練習課題 A:
記録のうち、文字列「heading」を含む行をすべて集めてください。大文字と小文字は区別します。

記事:
┏━━

K’s Jazz Days

K’s Jazz Days

ジャズを中心とした音楽と本の備忘録

改めて金澤に住まう愉しみ、とりわけ春のこと


 子供の頃の数年、福井市内に住んでいた。あまあり記憶が確かではなくなっているのだけど、冬の晴れた朝に山並みの奥が白く輝いていたことを、はっきり覚えている。爾来、雪を頂いた峰をみると、そこはかとない憧れを抱く。だから就職で関西から関東に出たとき、喜んで冬の八ヶ岳周辺に随分出かけた。胸が高まり、そして帰途の愛惜の念。関東から、再び関西に戻ってからは仕事が忙しく、そんなことも忘れていた。

┗━━

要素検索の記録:

┏━━

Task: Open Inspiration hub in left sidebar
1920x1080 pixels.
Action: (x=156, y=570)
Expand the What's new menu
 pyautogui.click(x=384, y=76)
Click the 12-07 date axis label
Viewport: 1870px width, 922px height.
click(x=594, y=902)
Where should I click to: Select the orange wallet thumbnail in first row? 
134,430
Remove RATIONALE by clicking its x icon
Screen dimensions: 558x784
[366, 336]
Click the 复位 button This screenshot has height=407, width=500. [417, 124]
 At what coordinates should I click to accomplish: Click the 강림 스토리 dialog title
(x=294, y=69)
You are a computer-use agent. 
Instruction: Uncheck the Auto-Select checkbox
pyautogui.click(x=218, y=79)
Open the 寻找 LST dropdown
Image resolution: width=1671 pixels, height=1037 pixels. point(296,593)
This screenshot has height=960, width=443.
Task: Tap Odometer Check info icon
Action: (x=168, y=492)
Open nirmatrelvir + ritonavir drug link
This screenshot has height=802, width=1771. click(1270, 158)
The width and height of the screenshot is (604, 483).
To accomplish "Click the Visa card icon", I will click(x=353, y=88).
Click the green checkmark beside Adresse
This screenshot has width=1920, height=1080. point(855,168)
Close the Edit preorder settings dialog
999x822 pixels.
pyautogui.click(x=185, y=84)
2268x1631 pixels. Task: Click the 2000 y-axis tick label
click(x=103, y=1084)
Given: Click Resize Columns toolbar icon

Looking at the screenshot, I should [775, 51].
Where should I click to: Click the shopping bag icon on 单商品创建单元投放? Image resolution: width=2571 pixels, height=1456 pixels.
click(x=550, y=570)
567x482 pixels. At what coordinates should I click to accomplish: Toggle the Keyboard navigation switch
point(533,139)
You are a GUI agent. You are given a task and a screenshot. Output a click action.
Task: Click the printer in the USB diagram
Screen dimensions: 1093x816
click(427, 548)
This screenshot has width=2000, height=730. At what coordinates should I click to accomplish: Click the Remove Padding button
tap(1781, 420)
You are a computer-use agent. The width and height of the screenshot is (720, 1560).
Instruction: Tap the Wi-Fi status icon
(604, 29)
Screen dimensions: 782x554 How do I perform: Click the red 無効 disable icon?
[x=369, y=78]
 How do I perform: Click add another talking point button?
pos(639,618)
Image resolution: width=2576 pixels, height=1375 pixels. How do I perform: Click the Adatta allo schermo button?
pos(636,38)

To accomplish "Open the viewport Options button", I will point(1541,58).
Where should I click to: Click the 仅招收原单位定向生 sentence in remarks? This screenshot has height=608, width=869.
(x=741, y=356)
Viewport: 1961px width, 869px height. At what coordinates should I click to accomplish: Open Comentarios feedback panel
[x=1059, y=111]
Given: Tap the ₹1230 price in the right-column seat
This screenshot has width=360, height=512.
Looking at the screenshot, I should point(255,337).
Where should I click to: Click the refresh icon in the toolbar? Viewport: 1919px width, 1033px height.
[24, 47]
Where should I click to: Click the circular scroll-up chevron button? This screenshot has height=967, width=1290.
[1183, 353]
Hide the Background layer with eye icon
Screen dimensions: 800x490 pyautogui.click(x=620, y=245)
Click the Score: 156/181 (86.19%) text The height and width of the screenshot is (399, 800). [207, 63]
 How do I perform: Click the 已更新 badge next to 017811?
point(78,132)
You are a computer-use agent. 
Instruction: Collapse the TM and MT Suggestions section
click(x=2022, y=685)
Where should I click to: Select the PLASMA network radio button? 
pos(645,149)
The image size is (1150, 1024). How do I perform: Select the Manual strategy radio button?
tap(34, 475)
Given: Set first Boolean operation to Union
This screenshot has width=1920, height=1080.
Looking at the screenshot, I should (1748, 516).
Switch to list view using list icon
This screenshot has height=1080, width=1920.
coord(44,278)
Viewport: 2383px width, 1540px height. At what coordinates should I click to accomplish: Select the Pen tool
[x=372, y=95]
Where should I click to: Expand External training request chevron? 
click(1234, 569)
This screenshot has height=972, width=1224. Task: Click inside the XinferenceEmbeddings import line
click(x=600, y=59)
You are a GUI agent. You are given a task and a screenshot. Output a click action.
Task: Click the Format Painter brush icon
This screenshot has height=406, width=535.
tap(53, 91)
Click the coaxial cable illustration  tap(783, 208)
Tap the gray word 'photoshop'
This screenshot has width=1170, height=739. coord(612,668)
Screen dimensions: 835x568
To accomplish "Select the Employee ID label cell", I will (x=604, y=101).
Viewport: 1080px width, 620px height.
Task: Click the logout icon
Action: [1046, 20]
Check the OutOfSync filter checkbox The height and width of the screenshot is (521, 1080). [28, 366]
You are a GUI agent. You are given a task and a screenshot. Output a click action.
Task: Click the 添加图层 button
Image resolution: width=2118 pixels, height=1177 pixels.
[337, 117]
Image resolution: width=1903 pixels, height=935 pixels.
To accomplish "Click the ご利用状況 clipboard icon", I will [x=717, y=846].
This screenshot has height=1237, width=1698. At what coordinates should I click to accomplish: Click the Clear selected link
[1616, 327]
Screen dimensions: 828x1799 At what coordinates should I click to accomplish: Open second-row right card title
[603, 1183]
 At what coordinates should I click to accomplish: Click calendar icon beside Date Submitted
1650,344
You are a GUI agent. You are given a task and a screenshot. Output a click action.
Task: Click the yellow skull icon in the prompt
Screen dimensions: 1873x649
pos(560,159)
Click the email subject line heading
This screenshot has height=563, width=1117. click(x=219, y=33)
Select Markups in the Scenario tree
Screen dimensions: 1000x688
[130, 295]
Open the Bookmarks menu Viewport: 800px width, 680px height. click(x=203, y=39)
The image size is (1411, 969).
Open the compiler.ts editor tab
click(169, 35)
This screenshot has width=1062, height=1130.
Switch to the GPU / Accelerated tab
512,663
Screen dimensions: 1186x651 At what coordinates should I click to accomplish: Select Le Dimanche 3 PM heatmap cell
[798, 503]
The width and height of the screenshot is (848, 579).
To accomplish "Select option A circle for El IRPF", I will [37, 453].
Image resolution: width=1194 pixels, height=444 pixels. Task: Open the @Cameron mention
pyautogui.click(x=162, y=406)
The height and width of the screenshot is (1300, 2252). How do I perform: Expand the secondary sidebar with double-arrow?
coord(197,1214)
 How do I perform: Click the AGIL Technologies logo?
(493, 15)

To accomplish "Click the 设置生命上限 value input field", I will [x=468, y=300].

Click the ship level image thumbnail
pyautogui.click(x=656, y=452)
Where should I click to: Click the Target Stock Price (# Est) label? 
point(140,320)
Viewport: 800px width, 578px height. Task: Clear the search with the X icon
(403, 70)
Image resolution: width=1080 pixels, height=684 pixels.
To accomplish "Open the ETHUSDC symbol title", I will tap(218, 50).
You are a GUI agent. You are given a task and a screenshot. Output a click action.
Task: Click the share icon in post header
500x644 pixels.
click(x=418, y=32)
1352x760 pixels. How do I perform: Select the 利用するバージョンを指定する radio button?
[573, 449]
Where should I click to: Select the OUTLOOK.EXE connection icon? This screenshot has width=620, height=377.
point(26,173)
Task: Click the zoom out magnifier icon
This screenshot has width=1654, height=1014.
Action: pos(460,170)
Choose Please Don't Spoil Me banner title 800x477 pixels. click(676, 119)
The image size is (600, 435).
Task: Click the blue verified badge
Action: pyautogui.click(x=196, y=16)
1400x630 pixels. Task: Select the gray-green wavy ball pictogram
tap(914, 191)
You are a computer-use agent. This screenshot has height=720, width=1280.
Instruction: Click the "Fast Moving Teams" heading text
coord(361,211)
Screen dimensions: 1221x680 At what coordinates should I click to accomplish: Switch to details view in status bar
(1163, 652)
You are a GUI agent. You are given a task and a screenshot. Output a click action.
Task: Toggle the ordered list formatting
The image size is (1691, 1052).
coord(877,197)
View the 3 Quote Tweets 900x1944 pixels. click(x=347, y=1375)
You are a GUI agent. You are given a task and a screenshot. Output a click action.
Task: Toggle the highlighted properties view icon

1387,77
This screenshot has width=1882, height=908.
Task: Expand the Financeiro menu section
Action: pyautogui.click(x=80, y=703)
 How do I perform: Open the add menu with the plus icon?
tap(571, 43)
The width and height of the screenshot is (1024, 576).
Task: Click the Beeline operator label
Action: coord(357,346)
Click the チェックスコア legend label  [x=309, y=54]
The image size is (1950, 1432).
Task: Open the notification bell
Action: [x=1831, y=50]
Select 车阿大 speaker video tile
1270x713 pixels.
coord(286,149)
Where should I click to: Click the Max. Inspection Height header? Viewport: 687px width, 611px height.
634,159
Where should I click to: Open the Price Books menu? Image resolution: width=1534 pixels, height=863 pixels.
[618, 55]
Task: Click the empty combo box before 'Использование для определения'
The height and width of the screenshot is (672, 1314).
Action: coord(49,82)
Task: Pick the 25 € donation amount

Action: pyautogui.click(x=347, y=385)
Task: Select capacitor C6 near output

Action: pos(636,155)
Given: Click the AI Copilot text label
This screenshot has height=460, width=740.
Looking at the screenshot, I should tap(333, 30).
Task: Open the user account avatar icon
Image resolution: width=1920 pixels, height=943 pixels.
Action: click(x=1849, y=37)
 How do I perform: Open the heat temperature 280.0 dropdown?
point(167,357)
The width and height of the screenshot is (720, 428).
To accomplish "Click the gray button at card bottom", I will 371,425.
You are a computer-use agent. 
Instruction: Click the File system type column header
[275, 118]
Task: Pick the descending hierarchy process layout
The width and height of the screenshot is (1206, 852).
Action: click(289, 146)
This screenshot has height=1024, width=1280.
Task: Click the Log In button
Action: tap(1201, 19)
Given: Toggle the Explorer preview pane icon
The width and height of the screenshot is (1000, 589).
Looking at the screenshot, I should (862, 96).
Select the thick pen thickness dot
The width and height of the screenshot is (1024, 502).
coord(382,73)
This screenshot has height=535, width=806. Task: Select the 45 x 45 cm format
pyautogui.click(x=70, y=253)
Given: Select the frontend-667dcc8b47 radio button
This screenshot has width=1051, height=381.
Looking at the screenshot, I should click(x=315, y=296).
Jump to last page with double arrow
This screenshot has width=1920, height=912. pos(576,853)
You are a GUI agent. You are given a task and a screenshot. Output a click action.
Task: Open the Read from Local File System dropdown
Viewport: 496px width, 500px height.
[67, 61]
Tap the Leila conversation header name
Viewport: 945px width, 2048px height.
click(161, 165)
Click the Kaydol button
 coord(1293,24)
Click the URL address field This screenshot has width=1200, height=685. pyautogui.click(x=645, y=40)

┗━━

練習課題 B:
金澤暮らしについての記事に出てくる地名を、出てくる順に重複なくすべて挙げてください。

解答例 A:
Click the email subject line heading
Instruction: Click the "Fast Moving Teams" heading text

解答例 B:
金澤、福井市、関西、関東、八ヶ岳